During the winter and spring of 46, Leptis was one of Caesar's primary bases and a source of provisions. A cavalry troop sent to Leptis for provisions intercepted a force of Numidian and Gaetulian soldiers, whom they took prisoner after a brief skirmish. Part of Caesar's fleet was anchored off Leptis, where they were taken unawares by Publius Attius Varus, one of Pompey's admirals, who burned Caesar's transports and captured two undefended quinqueremes. Learning of the attack, Caesar rode to Leptis and went in pursuit of Varus with his remaining ships, recapturing one of the quinqueremes along with a trireme. At Hadrumetum, he burned a number of Pompey's transports and captured or put to flight a number of galleys.

Leptis continued to flourish under the empire before Byzacena was ceded to the Vandals in AD 442. The city was retaken by the Byzantine general Belisarius in 533, during the Vandalic War. It then formed part of the Praetorian Prefecture of Africa and later part of the Exarchate of Africa. The city was largely destroyed during the Muslim conquest of the Maghreb in the latter part of the seventh century, although a ribat was built there, probably on the ruins of an earlier Byzantine fortress.
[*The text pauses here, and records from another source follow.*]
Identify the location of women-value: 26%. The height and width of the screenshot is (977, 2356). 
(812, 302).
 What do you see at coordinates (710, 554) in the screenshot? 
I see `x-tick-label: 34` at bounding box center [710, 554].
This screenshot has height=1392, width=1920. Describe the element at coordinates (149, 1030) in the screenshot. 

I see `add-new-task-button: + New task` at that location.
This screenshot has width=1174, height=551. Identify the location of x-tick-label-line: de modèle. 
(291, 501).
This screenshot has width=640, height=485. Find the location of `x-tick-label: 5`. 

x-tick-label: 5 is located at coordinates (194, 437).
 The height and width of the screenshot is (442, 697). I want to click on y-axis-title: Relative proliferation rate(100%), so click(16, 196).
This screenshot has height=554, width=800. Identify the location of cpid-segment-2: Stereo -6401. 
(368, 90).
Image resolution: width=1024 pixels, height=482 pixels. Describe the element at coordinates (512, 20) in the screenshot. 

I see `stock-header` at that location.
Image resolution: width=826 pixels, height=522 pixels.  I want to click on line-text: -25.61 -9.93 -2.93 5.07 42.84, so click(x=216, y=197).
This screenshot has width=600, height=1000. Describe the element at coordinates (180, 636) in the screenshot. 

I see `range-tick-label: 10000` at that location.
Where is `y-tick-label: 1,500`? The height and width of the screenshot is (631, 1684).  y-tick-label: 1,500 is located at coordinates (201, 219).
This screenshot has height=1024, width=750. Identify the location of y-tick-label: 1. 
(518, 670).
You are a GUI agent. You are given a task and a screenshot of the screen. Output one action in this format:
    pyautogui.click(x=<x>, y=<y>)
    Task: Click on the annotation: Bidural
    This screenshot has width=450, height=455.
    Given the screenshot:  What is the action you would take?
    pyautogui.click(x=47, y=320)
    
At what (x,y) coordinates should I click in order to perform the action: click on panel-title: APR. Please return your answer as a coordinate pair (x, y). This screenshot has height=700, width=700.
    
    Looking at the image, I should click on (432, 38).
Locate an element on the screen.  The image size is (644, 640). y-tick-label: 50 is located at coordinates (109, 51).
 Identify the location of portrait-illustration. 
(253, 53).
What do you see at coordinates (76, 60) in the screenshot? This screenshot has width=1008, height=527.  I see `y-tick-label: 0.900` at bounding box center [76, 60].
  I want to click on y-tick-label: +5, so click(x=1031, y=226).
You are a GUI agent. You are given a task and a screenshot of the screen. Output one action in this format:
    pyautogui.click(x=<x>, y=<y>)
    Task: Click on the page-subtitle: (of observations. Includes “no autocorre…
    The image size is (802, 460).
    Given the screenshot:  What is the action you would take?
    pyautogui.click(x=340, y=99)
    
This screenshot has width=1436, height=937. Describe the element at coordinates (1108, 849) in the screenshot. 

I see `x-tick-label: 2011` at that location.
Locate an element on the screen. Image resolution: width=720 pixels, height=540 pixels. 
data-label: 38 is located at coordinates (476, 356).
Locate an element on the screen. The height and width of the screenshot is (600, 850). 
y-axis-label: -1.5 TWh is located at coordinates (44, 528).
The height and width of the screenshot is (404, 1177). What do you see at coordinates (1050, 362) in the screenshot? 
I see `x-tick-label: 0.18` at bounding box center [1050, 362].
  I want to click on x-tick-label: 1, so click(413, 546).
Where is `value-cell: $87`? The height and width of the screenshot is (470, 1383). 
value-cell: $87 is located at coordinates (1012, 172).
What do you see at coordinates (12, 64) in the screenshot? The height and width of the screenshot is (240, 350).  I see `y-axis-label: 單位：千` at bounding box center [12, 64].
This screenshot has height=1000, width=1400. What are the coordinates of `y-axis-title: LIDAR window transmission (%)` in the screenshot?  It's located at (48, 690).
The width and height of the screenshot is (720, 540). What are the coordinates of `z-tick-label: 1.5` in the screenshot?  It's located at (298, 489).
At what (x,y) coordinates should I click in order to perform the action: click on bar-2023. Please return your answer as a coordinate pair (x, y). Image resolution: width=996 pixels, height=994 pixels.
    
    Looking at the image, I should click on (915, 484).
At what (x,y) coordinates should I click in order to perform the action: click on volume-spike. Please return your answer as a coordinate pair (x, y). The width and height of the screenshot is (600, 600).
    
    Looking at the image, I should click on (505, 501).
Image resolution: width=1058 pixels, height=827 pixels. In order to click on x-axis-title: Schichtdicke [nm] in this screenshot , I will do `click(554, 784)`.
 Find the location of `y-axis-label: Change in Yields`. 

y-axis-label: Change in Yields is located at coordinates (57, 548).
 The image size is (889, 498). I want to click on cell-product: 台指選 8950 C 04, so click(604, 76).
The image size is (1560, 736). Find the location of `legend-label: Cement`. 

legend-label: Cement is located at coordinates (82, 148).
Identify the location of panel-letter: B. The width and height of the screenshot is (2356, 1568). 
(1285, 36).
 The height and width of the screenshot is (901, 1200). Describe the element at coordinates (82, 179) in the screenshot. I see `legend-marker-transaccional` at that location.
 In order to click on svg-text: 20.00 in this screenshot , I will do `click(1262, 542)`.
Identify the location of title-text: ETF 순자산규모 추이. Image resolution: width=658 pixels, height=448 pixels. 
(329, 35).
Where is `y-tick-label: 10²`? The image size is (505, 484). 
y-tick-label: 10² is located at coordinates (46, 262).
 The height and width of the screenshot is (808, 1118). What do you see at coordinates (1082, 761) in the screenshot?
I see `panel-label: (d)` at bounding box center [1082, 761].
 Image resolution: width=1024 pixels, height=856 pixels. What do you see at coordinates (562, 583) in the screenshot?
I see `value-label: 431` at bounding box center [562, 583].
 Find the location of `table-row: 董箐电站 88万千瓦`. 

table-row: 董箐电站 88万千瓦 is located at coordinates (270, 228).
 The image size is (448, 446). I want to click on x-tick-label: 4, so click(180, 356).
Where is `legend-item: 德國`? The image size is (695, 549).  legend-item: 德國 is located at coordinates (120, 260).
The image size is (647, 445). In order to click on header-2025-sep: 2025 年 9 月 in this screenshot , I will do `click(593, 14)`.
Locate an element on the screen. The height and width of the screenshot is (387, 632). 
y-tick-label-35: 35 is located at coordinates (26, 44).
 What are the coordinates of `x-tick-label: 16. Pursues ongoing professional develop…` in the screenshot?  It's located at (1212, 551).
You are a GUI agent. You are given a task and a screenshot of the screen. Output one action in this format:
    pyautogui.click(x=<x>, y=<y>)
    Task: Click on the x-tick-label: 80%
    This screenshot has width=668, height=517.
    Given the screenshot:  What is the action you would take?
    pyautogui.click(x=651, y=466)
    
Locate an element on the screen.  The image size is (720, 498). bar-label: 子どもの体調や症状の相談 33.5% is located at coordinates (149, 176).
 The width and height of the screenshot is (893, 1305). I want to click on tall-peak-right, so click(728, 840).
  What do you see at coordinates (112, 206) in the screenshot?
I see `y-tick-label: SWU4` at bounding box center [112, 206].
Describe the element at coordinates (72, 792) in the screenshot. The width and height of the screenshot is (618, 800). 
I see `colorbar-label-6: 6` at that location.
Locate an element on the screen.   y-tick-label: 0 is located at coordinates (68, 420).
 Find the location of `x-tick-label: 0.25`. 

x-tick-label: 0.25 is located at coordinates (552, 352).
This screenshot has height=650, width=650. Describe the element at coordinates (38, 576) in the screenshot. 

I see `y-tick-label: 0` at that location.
The city itself was abandoned and never resettled.

==Religion==
From the third century until its destruction, Leptis was represented by bishops in various councils of the Roman Catholic Church, including the Councils of Carthage in 256, 411, 484, and 641. The diocese was also involved in the great conflict of African Christianity as Catholic and Donatist bishops for the town appear on the lists of participants in these councils. Among the noted bishops was Laetus, described as a "zealous and very learned man", numbered among those bishops killed by the Vandal king Huneric, after the council of 484.